>> begin Source text

It begins by initializing the ensemble with a single model, whose predictions can be pretty naive. (Even if its predictions are wildly inaccurate, subsequent additions to the ensemble will address those errors.)
XGBoost stands for extreme gradient boosting, which is an implementation of gradient boosting with several additional features focused on performance and speed. (Scikit-learn has another version of gradient boosting, but XGBoost has some technical advantages.)
from xgboost import XGBRegressor
model = XGBRegressor()
model.fit(X_train, y_train)
## Parameters tuning
1) n_estimators (usually between 100 and 1000)
It specifies how many times to go through the modeling cycle described above.
It is equal to the number of models that we include in the ensemble.
model = XGBRegressor(n_estimators = 500)
2) early_stopping_rounds (usually 3 or 5 = patience)
It offers a way to automatically find the ideal value for n_estimators.
Better to start with a high value of n_estimators then reduce it with early_stopping_rounds
When using early_stopping_rounds, you also need to set aside some data for calculating the validation scores - this is done by setting the eval_set parameter.
my_model = XGBRegressor(n_estimators=500)
my_model.fit(X_train, y_train,
early_stopping_rounds=5,
eval_set=[(X_valid, y_valid)],
verbose=False)

>> end Source text
>> begin Source excerpt

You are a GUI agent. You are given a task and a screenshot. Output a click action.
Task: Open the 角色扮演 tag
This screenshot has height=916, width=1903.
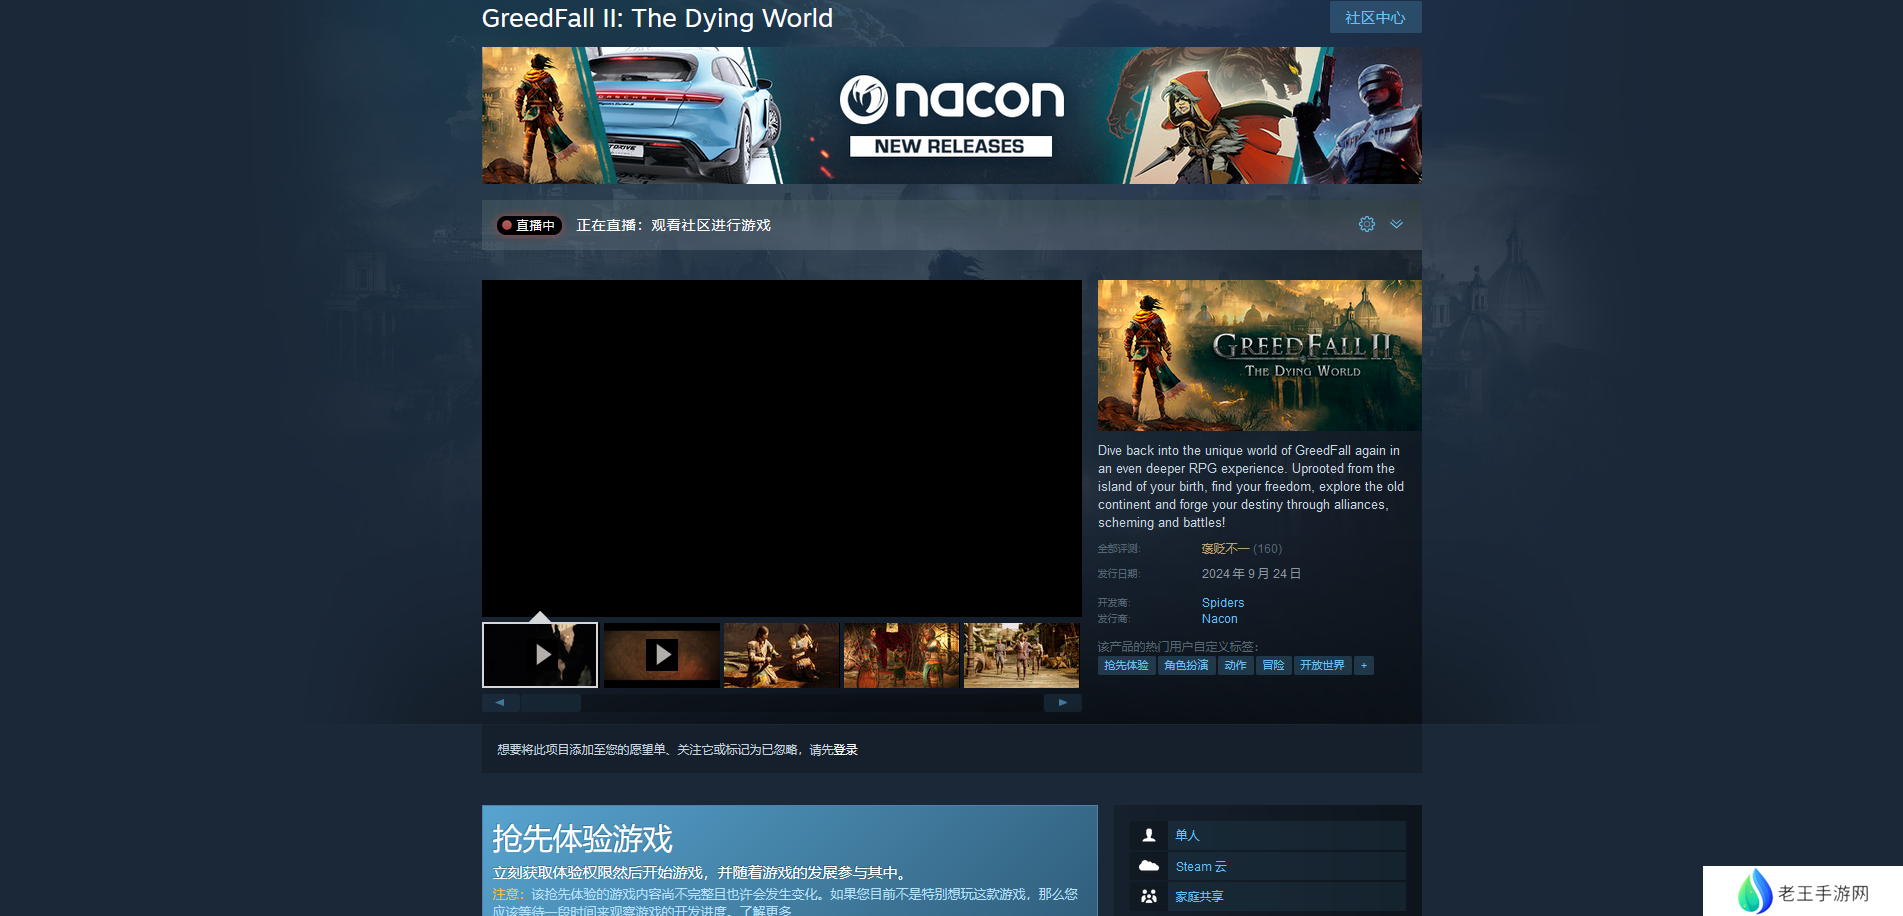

>> end Source excerpt

To be done:
a: Duplicate the passage of the XGBoost notes starting at "model.fit(X_train, y_train)" and ending at "my_model = XGBRegressor(n_estimators=500)".
b: According to the XGBoost notes, what does the name XGBoost stand for?
c: Extend the XGBoost tuning notes past their final line of code.

Responses to the exercise:
a:
model.fit(X_train, y_train)
## Parameters tuning
1) n_estimators (usually between 100 and 1000)
It specifies how many times to go through the modeling cycle described above.
It is equal to the number of models that we include in the ensemble.
model = XGBRegressor(n_estimators = 500)
2) early_stopping_rounds (usually 3 or 5 = patience)
It offers a way to automatically find the ideal value for n_estimators.
Better to start with a high value of n_estimators then reduce it with early_stopping_rounds
When using early_stopping_rounds, you also need to set aside some data for calculating the validation scores - this is done by setting the eval_set parameter.
my_model = XGBRegressor(n_estimators=500)

b: Extreme gradient boosting.

c:
3) learning_rate (usually small, 0.1 max)
This means each tree we add to the ensemble helps us less. So, we can set a higher value for n_estimators without overfitting.
In general, a small learning rate and large number of estimators will yield more accurate XGBoost models
my_model = XGBRegressor(n_estimators=1000, learning_rate=0.05)
my_model.fit(X_train, y_train,
early_stopping_rounds=5,
eval_set=[(X_valid, y_valid)],
verbose=False)
4) n_jobs
For large datasets, it equals to the number of cores on your machine.
my_model = XGBRegressor(n_estimators=1000, learning_rate=0.05, n_jobs=4)
my_model.fit(X_train, y_train,
early_stopping_rounds=5,
eval_set=[(X_valid, y_valid)],
verbose=False)
# Get predictions
from sklearn.metrics import mean_absolute_error
pred = my_model.predict(X_valid)
# Calculate MAE
mae = mean_absolute_error(y_valid, pred)
print("Mean Absolute Error:" , mae)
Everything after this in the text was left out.